> [ACTIVITY]
Read the records below. Copy each line where the string "click" occurs.

> [RECORDS TO USE]
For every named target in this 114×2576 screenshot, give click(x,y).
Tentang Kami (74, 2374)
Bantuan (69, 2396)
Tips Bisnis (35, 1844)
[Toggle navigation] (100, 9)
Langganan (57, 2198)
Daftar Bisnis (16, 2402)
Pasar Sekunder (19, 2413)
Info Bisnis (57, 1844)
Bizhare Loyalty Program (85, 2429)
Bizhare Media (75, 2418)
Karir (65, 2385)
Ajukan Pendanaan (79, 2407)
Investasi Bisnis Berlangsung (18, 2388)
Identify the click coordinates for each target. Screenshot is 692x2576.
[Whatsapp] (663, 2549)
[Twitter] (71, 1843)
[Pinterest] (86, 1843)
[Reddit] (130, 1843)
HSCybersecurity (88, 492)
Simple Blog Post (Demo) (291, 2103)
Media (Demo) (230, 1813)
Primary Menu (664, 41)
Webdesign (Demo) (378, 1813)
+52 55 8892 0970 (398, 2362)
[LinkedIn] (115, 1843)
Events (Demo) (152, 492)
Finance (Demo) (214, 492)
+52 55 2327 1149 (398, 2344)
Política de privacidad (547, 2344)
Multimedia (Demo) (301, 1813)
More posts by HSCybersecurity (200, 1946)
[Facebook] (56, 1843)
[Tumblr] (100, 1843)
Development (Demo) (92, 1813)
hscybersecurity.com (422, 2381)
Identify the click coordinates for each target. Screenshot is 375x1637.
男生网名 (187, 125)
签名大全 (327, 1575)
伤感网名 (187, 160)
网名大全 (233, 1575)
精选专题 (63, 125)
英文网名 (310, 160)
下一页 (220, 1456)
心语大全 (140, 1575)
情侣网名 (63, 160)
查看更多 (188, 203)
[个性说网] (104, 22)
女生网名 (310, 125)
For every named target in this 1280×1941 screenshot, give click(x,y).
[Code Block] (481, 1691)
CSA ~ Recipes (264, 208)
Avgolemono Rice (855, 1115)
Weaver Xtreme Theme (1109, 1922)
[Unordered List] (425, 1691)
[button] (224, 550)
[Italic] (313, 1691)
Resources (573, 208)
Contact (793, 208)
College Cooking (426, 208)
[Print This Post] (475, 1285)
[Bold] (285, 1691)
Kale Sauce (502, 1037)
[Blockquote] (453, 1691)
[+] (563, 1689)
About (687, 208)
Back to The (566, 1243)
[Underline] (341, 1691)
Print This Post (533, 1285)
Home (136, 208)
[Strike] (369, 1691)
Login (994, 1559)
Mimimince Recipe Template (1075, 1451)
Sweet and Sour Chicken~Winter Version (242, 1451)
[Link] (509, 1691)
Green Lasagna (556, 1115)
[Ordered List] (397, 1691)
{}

> [FINISHED EXERCISE]
For every named target in this 114×2576 screenshot, give click(x,y).
Identify the click coordinates for each target. Screenshot is 692x2576.
Identify the click coordinates for each target. Screenshot is 375x1637.
For every named target in this 1280×1941 screenshot, give click(x,y).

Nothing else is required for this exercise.